Salma Hayek assina aqui uma soberba interpretação no papel da pintora mexicana, mulher excêntrica do pintor, mulherengo inveterado e comunista até ao tutano, Diego Rivera.

Nalgumas passagens desta obra, Taymor consegue fundir, numa osmose plástica feliz, o estático das pinturas de Frida com imagens cinematográficas de grande beleza. As cores do México em muito ajudam a compor o ramalhete.

A época vivida por este turbulento casal de artistas é também ela acrescento de fascínio: um Trotski fugido das garras de Estaline à procura conforto no regaço de Frida, uma Paris que tresanda a glamour decadente, uma Nova Iorque de Rockfellers sem sentido artístico «revolucionário». Frida é uma oportunidade para respirar bom cinema. Só é pena ser falado em inglês.

novembro 21, 2003

Mystic River: um rio simples

Clint Eastwood explicava, há pouco, num telejornal a forma como fez Mystic River, filme agora estreado por cá. Foi tudo ao natural, isto é, nos antípodas de blockbusters como The Matrix: sem imagens geradas por computador, sem truques de montagem, sem efeitos especiais de qualquer espécie. Apenas uma boa história e bons actores (Sean Penn e Tim Robbins à cabeça), interagindo, de facto, durante as filmagens.

É uma espécie de «back to basics», expressão a que o antigo primeiro-ministro inglês John Major deu má fama noutro contexto, a via escolhida por Eastwood para esta fita.

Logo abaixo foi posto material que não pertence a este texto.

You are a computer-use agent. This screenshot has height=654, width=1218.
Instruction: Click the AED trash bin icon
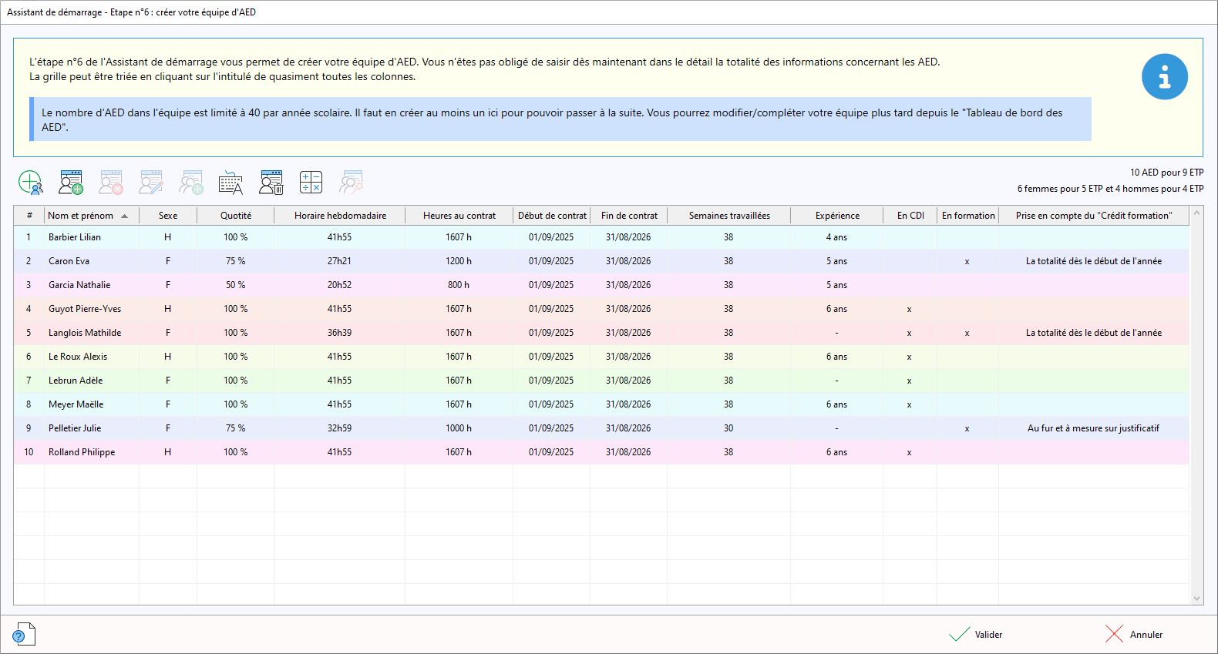coord(271,183)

Um regresso à verdade no cinema norte-americano?


novembro 20, 2003

Nietzsche: Eis o homem

O eterno retorno aos escritos de Nietzsche é sempre um imenso prazer. Ecce Homo é de verbo fortíssimo, na primeira pessoa. O filósofo convida-nos - ou antes, desafia-nos, em tom por vezes altivo e provocador - a acompanhar o seu poderoso e, para altura, meados do século XIX, radical labirinto de ideias. Logo no prefácio, não deixa dúvidas quanto à sua individualidade, vincada e de ruptura: «Escutai-me! Pois, sou assim e assado. Sobretudo, não me confundam com outro.» Em tom autobiográfico, o pensador não deixa pedra sobre pedra nas suas críticas, sobretudo quando ataca o «espírito alemão» e os alemães em geral e a moral cristã («O cristianismo, a religião transformada em negação da vontade de viver!»).

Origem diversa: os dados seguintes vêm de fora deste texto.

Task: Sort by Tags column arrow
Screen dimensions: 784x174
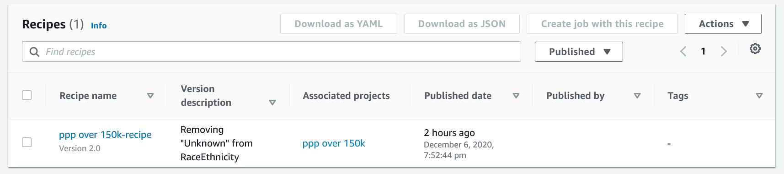Action: (759, 96)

Mas nem só da complexidade de referências à «transmutação de todos os valores» respira Ecce Homo. Nietzsche discorre também sobre aspectos muito pessoais: a sua doença, as viagens a Itália, as paisagens, a importância de amigos como Wagner ou Lou Andreas-Salomé na sua vida, a música, a poesia. Este livro, onde o autor passa em revista os 'bastidores' da produção de obras suas, como O Crepúsculo dos Ídolos, Assim falou Zaratustra, A Gaia Ciência ou Para além do Bem e do Mal, entre outras, talvez seja o melhor ponto de partida para se entrar no seu mundo peculiar. Sempre tendo em conta que os seus escritos nem sempre são de fácil digestão.

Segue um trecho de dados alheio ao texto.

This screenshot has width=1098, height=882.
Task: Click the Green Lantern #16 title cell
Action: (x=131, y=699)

Independentemente de se concordar ou não com ele, há no mínimo que reconhecer-lhe a enorme coragem, a frontalidade total, no afrontar de dogmas enraizados de modo muito profundo na sociedade de então. Só mesmo quem de si próprio diz «Não sou um homem, sou dinamite!» pode aguentar as altas pressões de uma solidão de génio.